Appellate Record Costs
Mr. Thornton appeals the trial court's denial of his request to reduce the $585.00 fee charged by the district court's clerk of court for copies of the 117 pages of exhibits for the appellate record, urging that the fee is excessive and contrary to Louisiana's policy of favoring appeals. Louisiana Revised Statutes 13:841(A)(10) provides district court clerks "may be entitled to demand and receive fees of office, which fees may be less than, but shall not exceed . . . (10) Appeals (per original document page) complete preparation of all copies and volumes, five dollars."

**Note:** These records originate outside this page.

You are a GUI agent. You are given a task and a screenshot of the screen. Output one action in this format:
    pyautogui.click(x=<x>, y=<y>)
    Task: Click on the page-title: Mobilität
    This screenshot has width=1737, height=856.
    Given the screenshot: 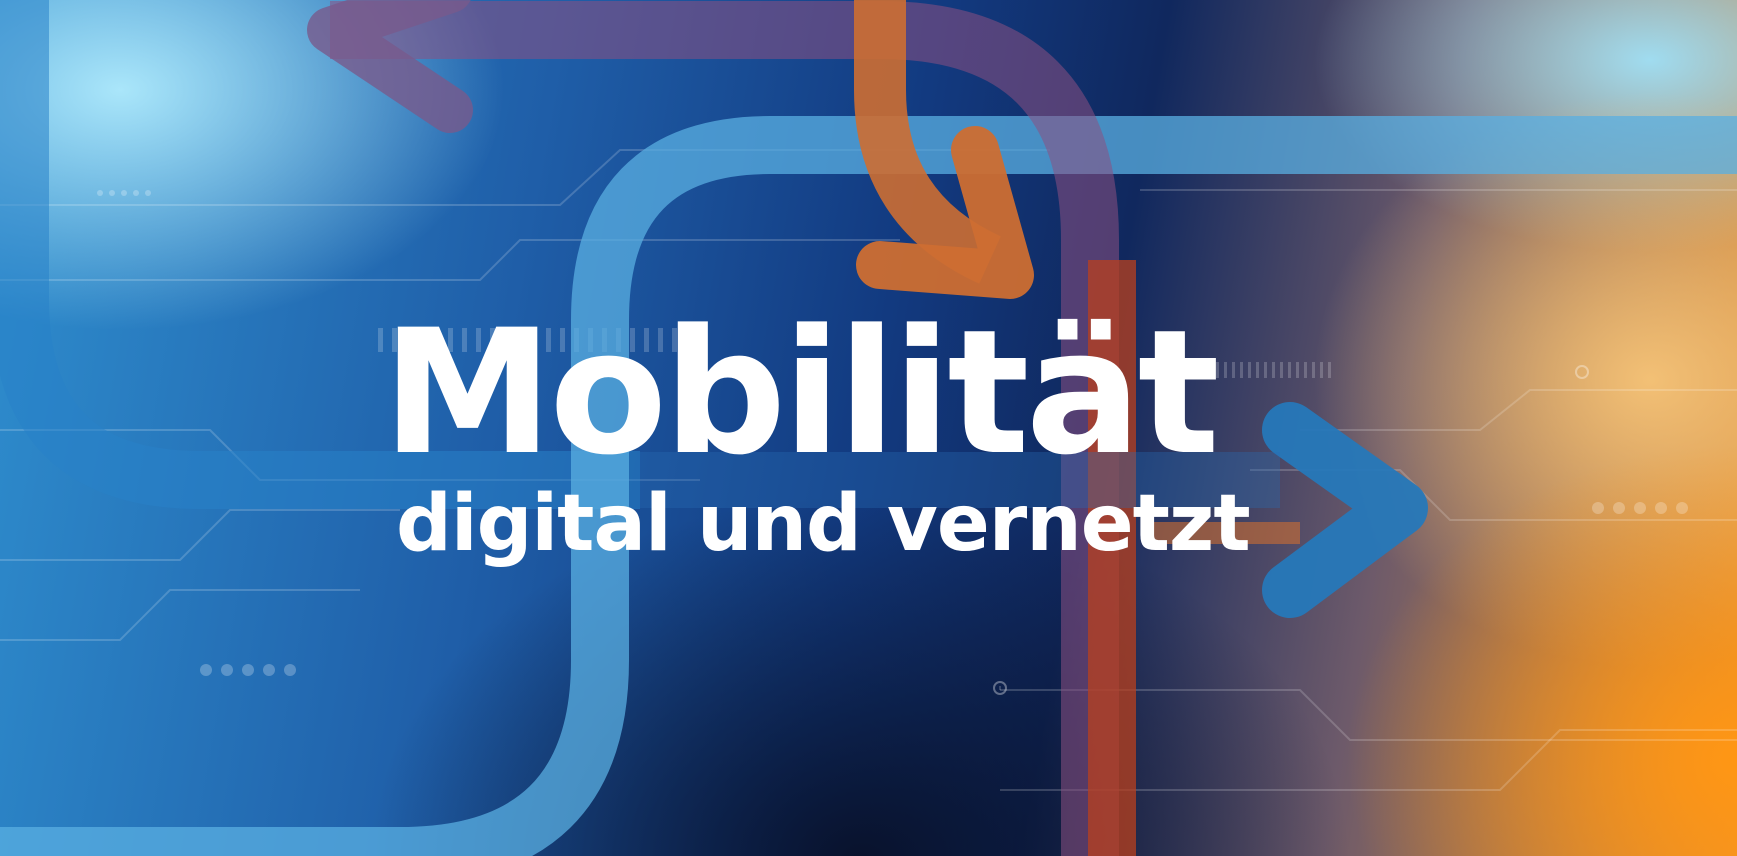 What is the action you would take?
    pyautogui.click(x=801, y=392)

The $5.00 fee encompasses making copies and preparing the appellate record, not just making copies as argued by Mr. Thornton. Appeals are favored; however, the clerk of court was within its authority to charge this fee. Mr. Thornton has not cited, and we have not found, any provision of law or jurisprudence which would allow us to reduce this fee. Accordingly, we find no error with the trial court's denial of Mr. Thornton's motion to reduce the clerk of court's $5.00 fee for exhibits.
Disposition
For the reasons stated herein, the judgment of the trial court is affirmed. All costs of this appeal are to assessed to Mr. Thornton.